Outras possibilidades também existem, é verdade, mas a realidade continua sendo basicamente a mesma para quem é do interior, sempre sub-representado entre os selecionados dos maiores editais de fomento.

Daí o grande mérito da LPG: descentralizar um recurso que é federal, distribuindo-o para estados e municípios, que podem verificar as demandas, capacitar artistas para concorrer e executar o investimento a partir de certames voltados para o cenário local.

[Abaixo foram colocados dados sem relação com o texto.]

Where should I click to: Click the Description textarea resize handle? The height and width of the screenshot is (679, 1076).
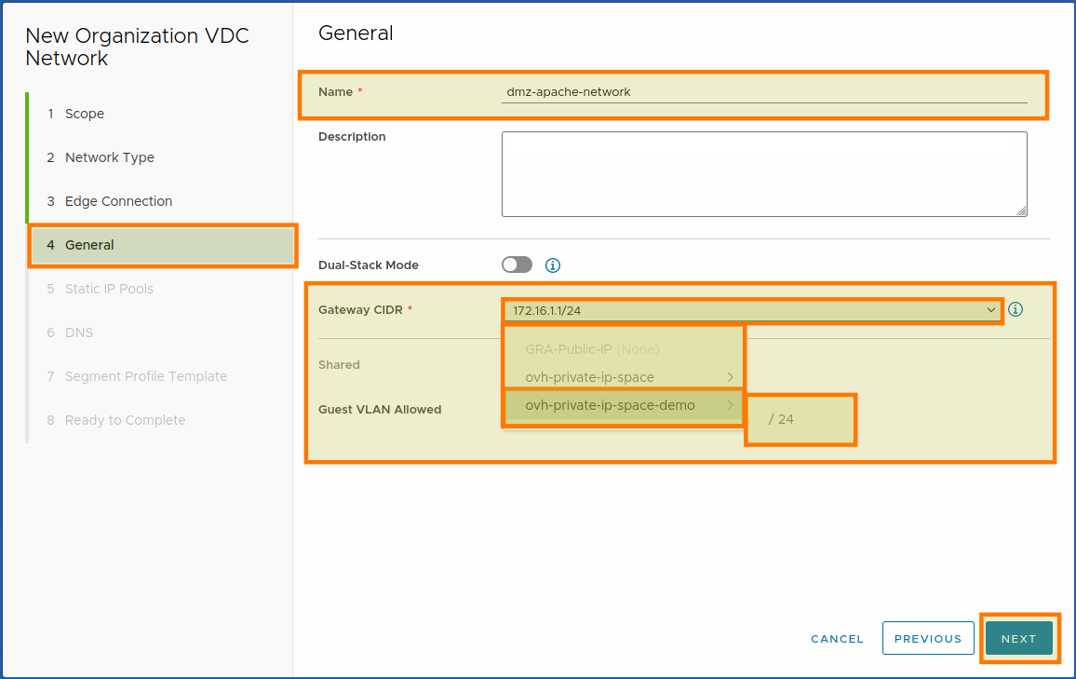1021,210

Para muitos desses trabalhadores, pode ser a porta de entrada na formalização. A lei é positiva não apenas para os artistas, que recebem um incentivo sem precedentes para sua produção e ganham cancha para disputar também editais maiores, mas para o próprio Estado, que arrecada com impostos. Para a comunidade, também é uma chance de consumir arte produzida por gente próxima e com qualidade cada vez mais profissional.

As prefeituras, especialmente as do interior, também têm muito a ganhar. Para muitas delas, o montante injetado pela União agora é superior ao que sobra dos seus orçamentos anuais destinados ao setor, amplamente consumidos por gastos com pessoal, para investir efetivamente em novas ações. A notícia boa, antes da conclusão do seu processo, é que a adesão de municípios à Paulo Gustavo foi maior do que à Aldir Blanc: 98% hoje ante os 85% de 2020.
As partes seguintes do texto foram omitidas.